Al RACV Royal Pines Resort (par 72), sulla Gold Coast nel Queensland in Australia, è rimasto in vetta con 132 colpi (65 67,-12) l’australiano Andrew Dodt, che ha mantenuto due colpi di vantaggio sul connazionale Ashley Hall (134, -10). E’ salito al terzo posto con 136 (-8) Adam Scott, grande favorito dell’evento, affiancato dal neozelandese Ryan Fox, e sono a ridosso lo statunitense Harold Varner III, quinto con 137 (-7), John Senden e l’altro americano Julian Suri, sesti con 138 (-6). In rimonta l’inglese Ian Poulter, da 38° a 11° con 140 (-4), e in regresso il neozelandese Danny Lee, 21° con 142 (-2), e Marc Leishman, 42° con 144 (par), ), che ha difeso i colori australiani nella recente World Cup insieme a Scott (noni). Out Nathan Holman, 132° con 152 (+8), che difendeva il titolo.

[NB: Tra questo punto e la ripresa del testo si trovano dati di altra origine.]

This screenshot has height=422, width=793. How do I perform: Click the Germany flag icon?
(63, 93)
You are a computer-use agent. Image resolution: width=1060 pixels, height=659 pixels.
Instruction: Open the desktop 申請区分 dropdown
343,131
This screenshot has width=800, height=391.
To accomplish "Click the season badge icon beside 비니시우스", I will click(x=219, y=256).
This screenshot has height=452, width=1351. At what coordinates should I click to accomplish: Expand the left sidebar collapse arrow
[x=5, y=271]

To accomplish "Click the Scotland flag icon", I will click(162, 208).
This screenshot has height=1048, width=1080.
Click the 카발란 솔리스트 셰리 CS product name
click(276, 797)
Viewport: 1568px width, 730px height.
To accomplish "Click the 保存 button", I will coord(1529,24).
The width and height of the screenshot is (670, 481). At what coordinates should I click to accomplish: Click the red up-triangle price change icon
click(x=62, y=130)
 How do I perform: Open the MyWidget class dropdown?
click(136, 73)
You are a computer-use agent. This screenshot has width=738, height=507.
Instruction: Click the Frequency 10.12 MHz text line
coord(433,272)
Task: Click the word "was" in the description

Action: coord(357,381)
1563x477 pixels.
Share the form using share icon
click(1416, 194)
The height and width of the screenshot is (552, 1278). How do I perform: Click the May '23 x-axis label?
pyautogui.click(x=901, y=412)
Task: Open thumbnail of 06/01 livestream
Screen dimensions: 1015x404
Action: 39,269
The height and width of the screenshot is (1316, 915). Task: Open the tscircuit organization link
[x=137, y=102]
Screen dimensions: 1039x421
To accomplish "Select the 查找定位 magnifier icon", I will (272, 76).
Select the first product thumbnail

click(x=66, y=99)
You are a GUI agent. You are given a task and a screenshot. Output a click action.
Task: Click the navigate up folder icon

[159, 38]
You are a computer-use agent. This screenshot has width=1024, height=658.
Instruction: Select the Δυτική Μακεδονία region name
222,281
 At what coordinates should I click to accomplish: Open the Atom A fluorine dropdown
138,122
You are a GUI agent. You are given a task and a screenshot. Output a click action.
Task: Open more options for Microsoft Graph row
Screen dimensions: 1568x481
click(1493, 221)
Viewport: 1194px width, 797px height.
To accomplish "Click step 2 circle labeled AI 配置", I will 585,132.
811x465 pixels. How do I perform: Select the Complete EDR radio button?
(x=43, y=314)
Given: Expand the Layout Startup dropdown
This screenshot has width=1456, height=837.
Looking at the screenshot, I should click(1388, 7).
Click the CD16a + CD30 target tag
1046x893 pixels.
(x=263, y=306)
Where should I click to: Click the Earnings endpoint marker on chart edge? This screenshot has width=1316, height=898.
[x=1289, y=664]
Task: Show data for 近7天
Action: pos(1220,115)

Andrew Dodt, 30enne di Gatton con due successi nell’European Tour e uno nel circuito di casa, ha girato in 67 (-5) con sei birdie e un bogey. Per Nino Bertasio, 74 (+2) colpi con quattro birdie, altrettanti bogey e un doppio bogey e per Edoardo Molinari (nella foto), che ha provato a rimediare dopo il devastante 78 (+6) del turno iniziale, 71 (-1) con quattro birdie e tre bogey. Il montepremi è di 1.054.000 euro con prima moneta di 175.631 euro.